Leveraging industry best practices
One solution to the goal of maximizing nursing time at the bedside is implementing a lean workflow. Eliminating, or drastically reducing, non-value added time provides the opportunity to not only increase nursing time with patients, but also to implement key initiatives—such as rounding, medication education or medication reconciliation—and improved throughput, all of which are proven to support quality and the patient experience.
Focusing purely on lean processes sometimes directly conflicts with best practice and regulatory requirements. Incorporating regulatory compliance and leveraging industry best practices as the foundation for lean medication management strategies ensures both safety and productivity needs are met. For example, while the vast majority of hospitals across the U.S. have invested in ADCs, many are still not optimizing or adhering to the industry best practices to produce optimal safety and performance results from their use.
These best practices include core processes developed by the Institute for Safe Medication Practices (ISMP), the nation’s voice for medication error prevention and safe medication use, in response to increased ADC use. Designed to maximize productivity and optimize patient safety, these guidelines aid in strategic decision making about ADCs and help healthcare organizations assess and manage their impact on both nursing and pharmacy workflows.

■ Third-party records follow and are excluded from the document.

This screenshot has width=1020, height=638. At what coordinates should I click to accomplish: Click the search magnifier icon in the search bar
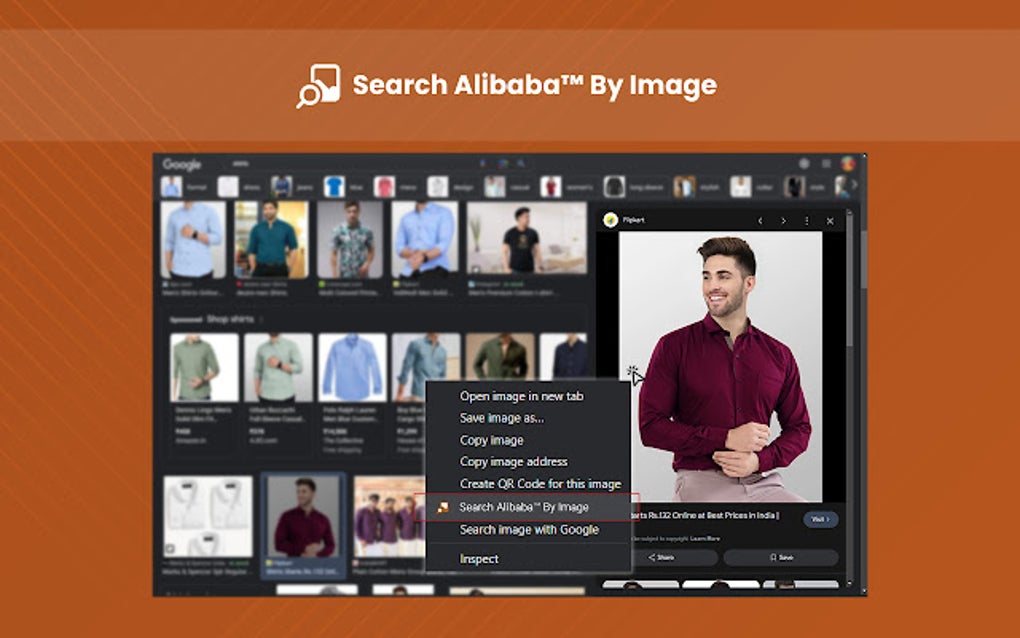519,162
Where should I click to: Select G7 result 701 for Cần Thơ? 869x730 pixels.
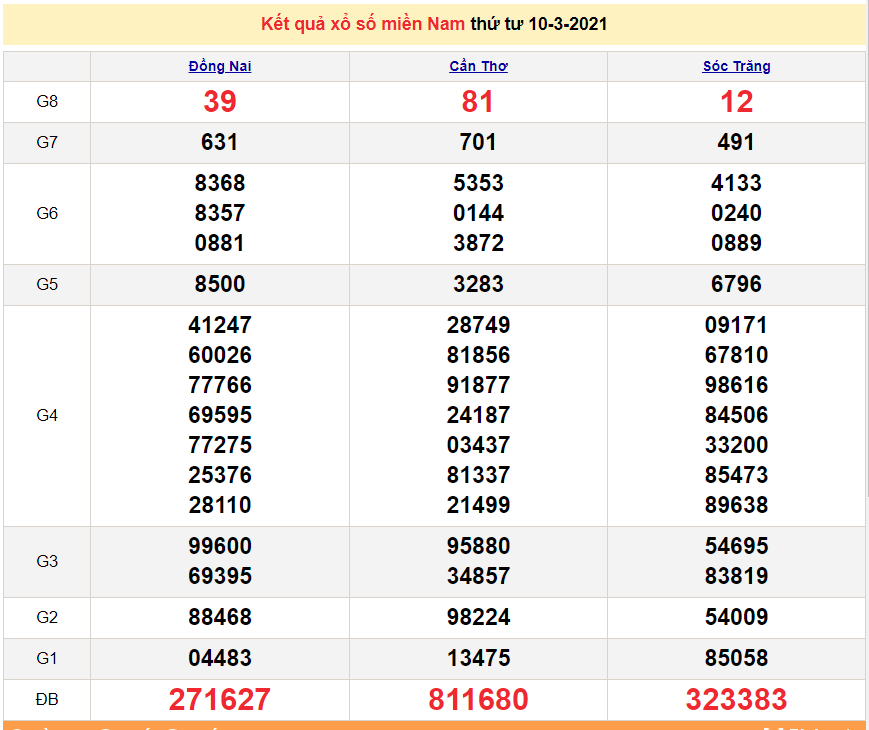click(478, 143)
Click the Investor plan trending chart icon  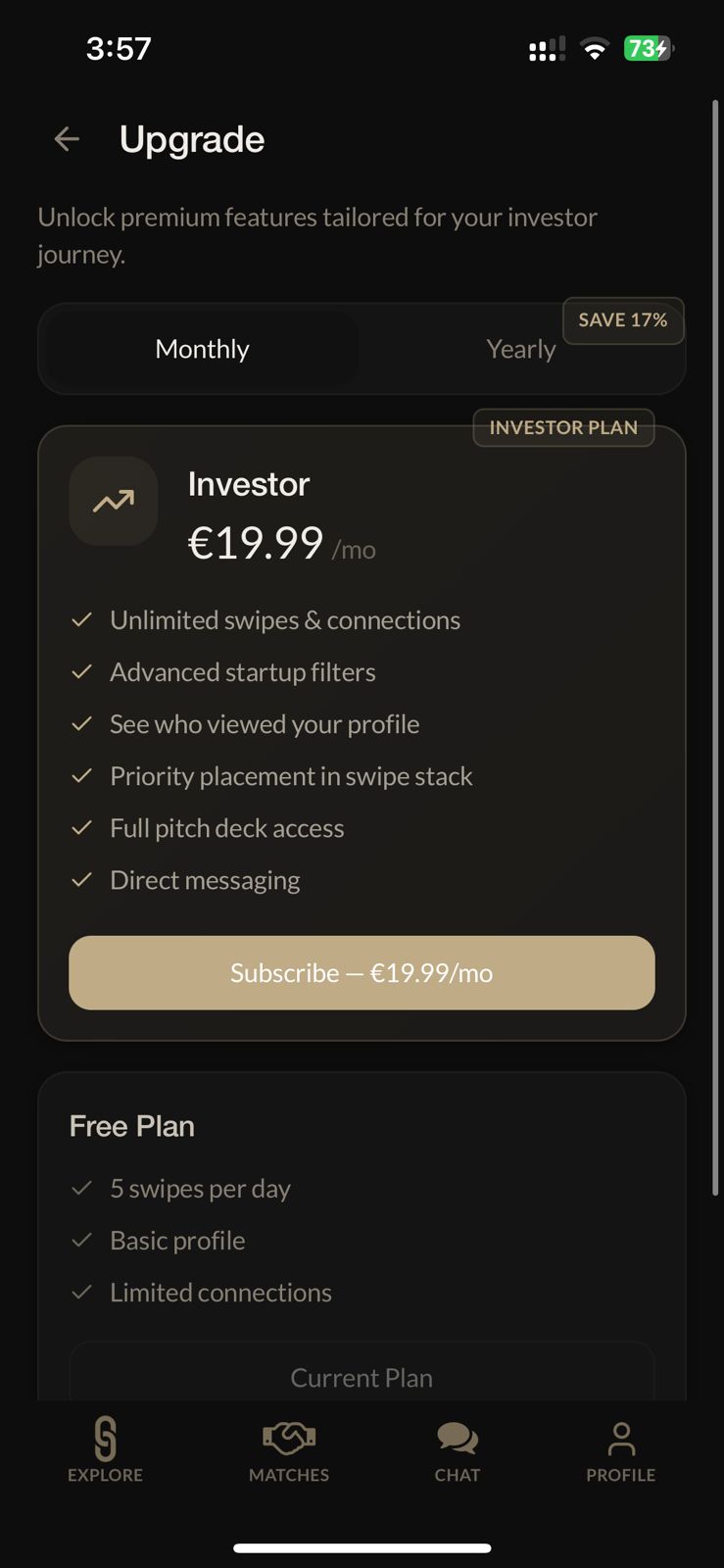[x=113, y=501]
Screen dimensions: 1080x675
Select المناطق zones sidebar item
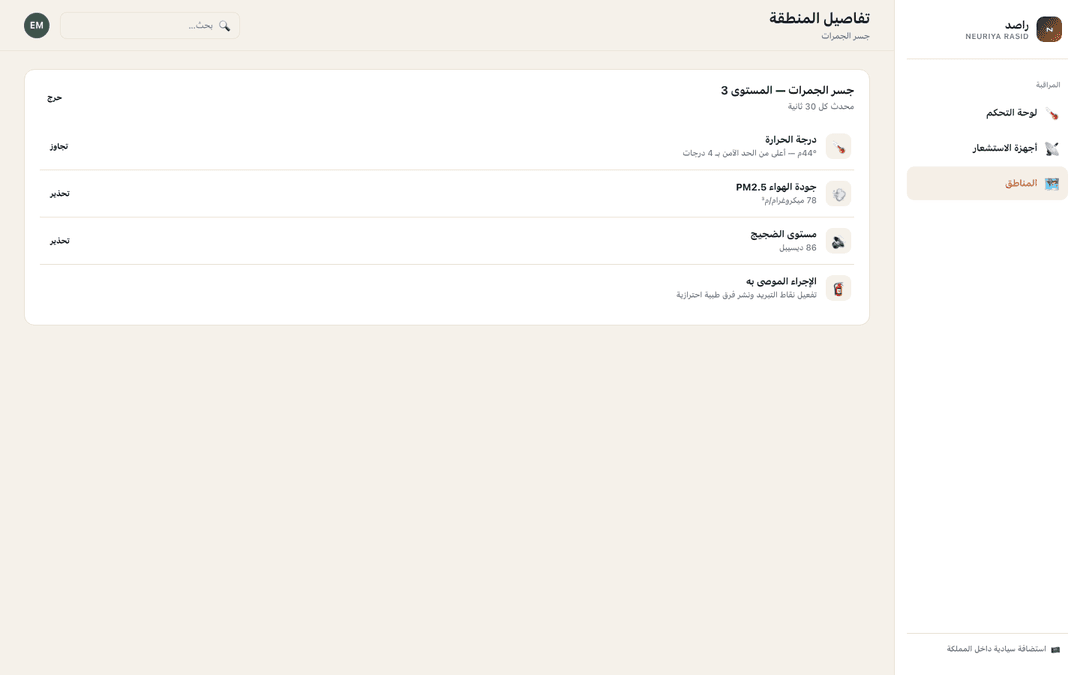tap(986, 183)
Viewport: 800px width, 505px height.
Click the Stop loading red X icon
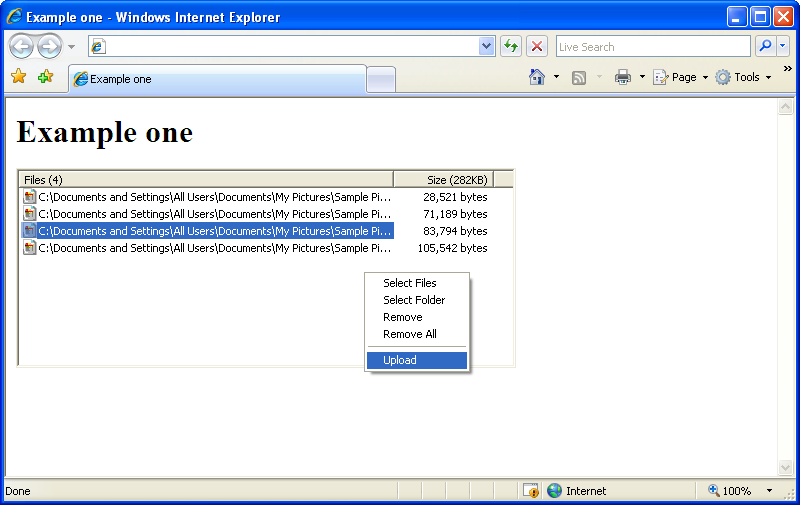click(x=537, y=46)
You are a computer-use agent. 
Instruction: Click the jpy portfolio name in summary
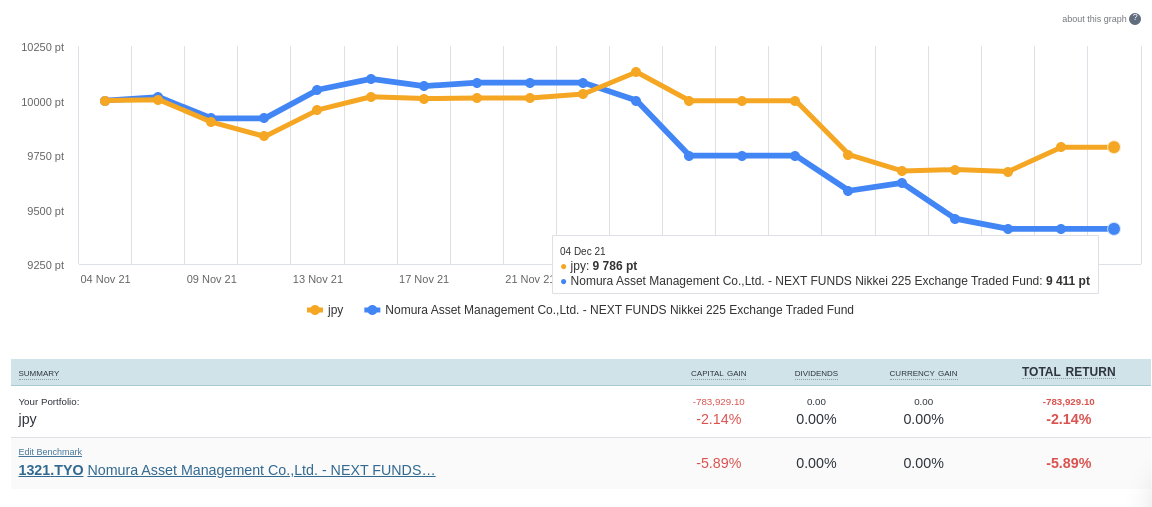(28, 419)
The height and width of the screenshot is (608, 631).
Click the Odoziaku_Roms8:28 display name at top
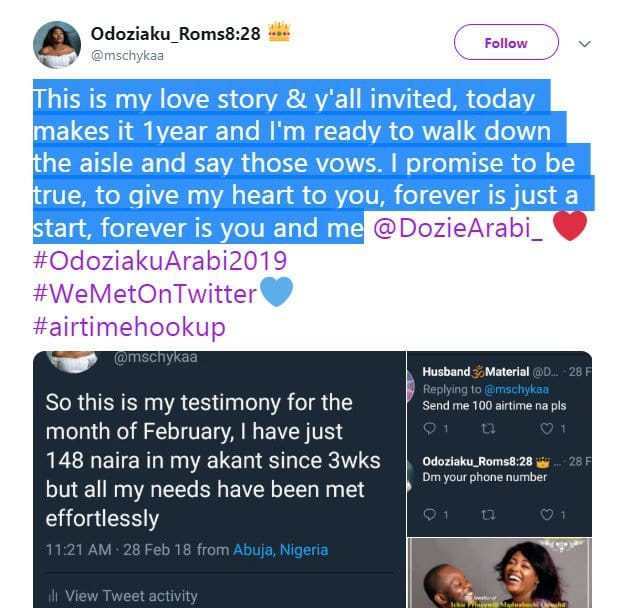point(175,33)
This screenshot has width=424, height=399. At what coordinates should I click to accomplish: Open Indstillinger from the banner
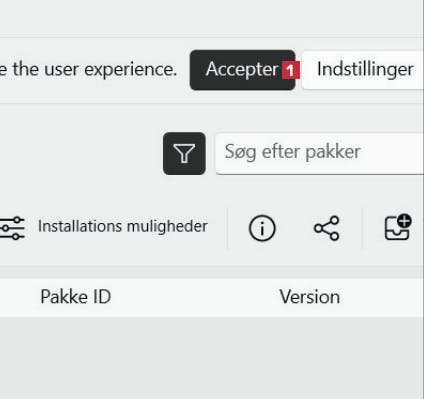pyautogui.click(x=363, y=70)

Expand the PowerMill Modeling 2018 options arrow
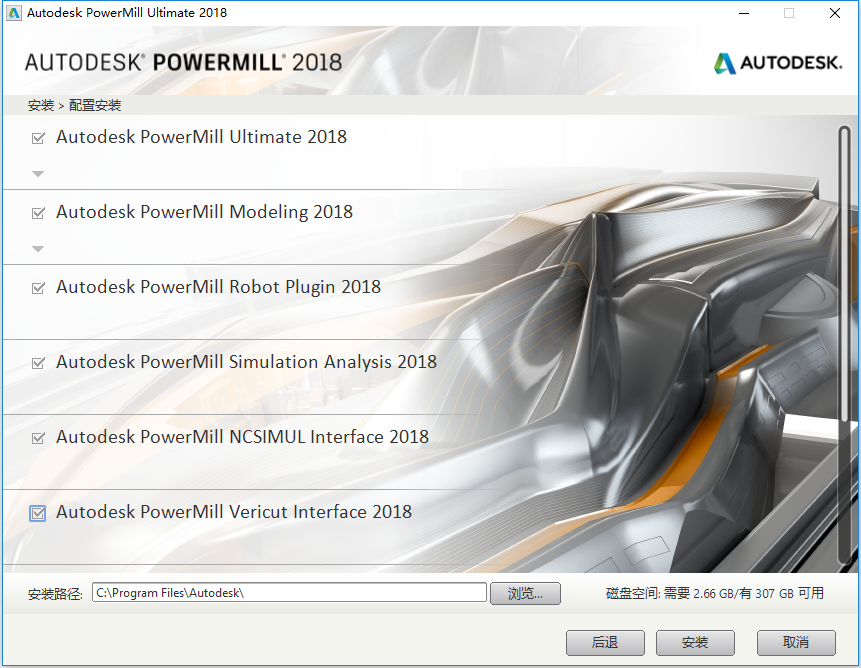click(38, 249)
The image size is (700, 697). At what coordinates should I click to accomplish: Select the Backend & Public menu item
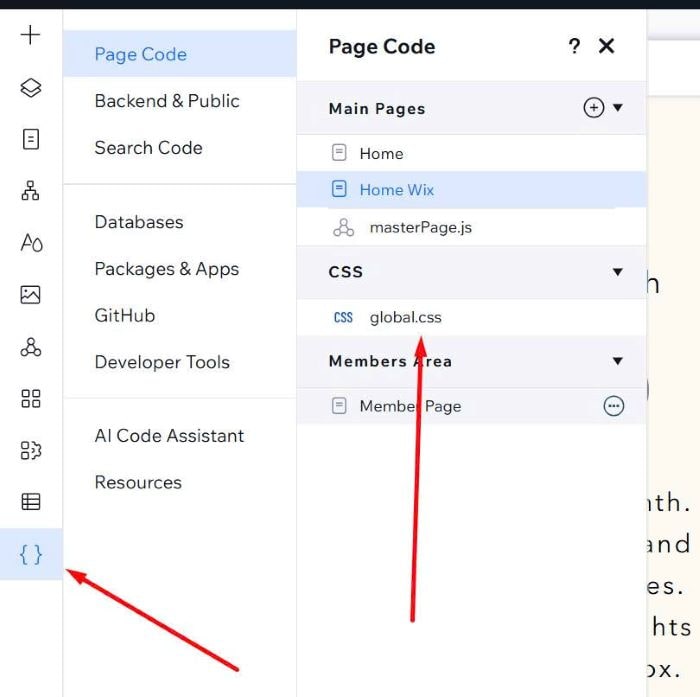pyautogui.click(x=167, y=101)
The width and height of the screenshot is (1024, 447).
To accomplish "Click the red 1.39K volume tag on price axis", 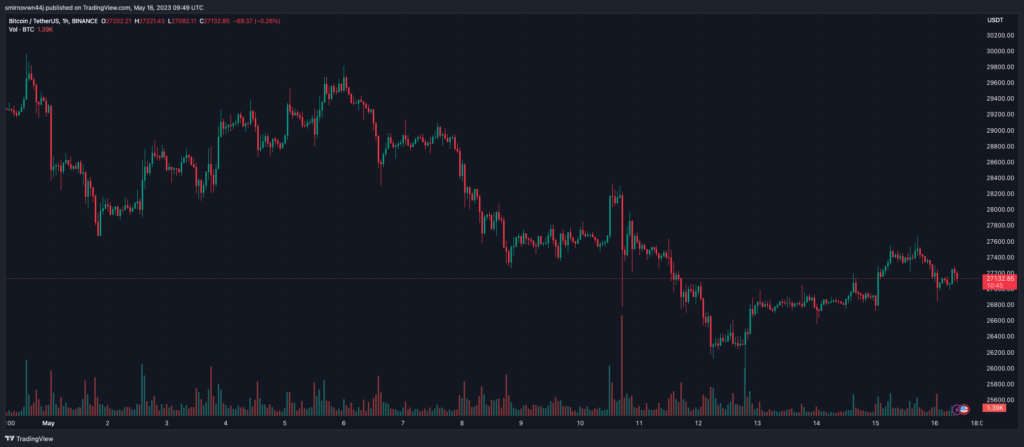I will pos(994,408).
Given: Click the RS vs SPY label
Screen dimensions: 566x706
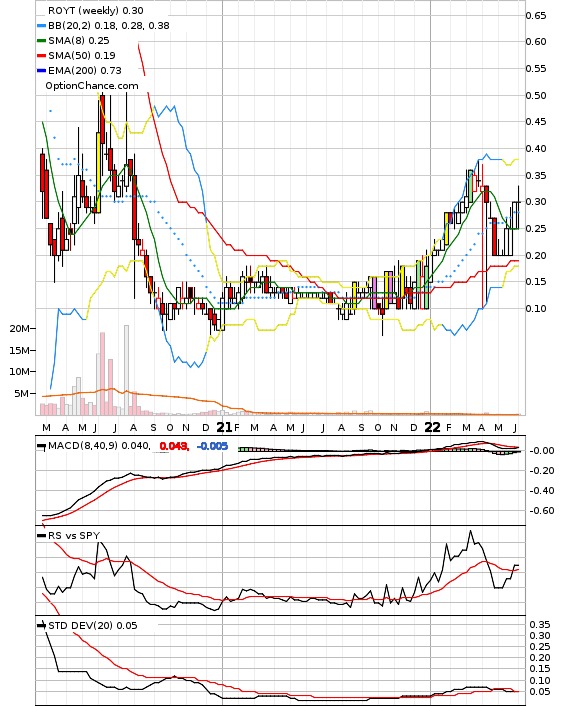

Additionally, the Joint Commission, American Society of Health-System Pharmacists, The Advisory Board and National Database Nursing Quality Indicators also provide best practice information that can be incorporated with lean workflows.
The following ISMP core processes for guidance on the interdisciplinary safe use of ADCs support the highest level of patient safety and provide best practice strategies for preventing dangerous work-arounds, increasing productivity and ensuring proper use of technologies for safe medication administration. Healthcare organizations can leverage these guidelines to lay the right foundation for the safe use of ADCs as they move toward maximizing nursing time at the patient bedside.
- Provide ideal environmental conditions for the use of ADCs
- Ensure ADC system security
- Use pharmacy-profiled ADCs
- Identify information that should appear on the ADC screen
- Select and maintain proper ADC inventory
- Select appropriate ADC configuration
- Define safe ADC restocking processes
- Develop procedures to ensure the accurate withdrawal of medications from the ADC
- Establish criteria for ADC system overrides
- Standardize processes for transporting medications from the ADC to the patient’s bedside
- Eliminate the process for returning medications directly to their original ADC location
- Provide staff education and competency validation
As hospital pharmacies focus on implementing the most efficient processes possible in order to improve their bottom lines in today’s value-based care environment, it’s important not only to leverage lean strategies, but to ensure these strategies are rooted in regulatory compliance and industry best practices while providing the desired impact of increasing nursing time with patients.
By incorporating these practices as a foundation, organizations can make the most of lean medication management for enhanced clinical quality, productivity and financial performance overall.
Debra Jarratt, RPh, is an executive pharmacist consultant at Aesynt. Carole Farmerie, RN, BSN, is a senior executive nurse consultant at Aesynt.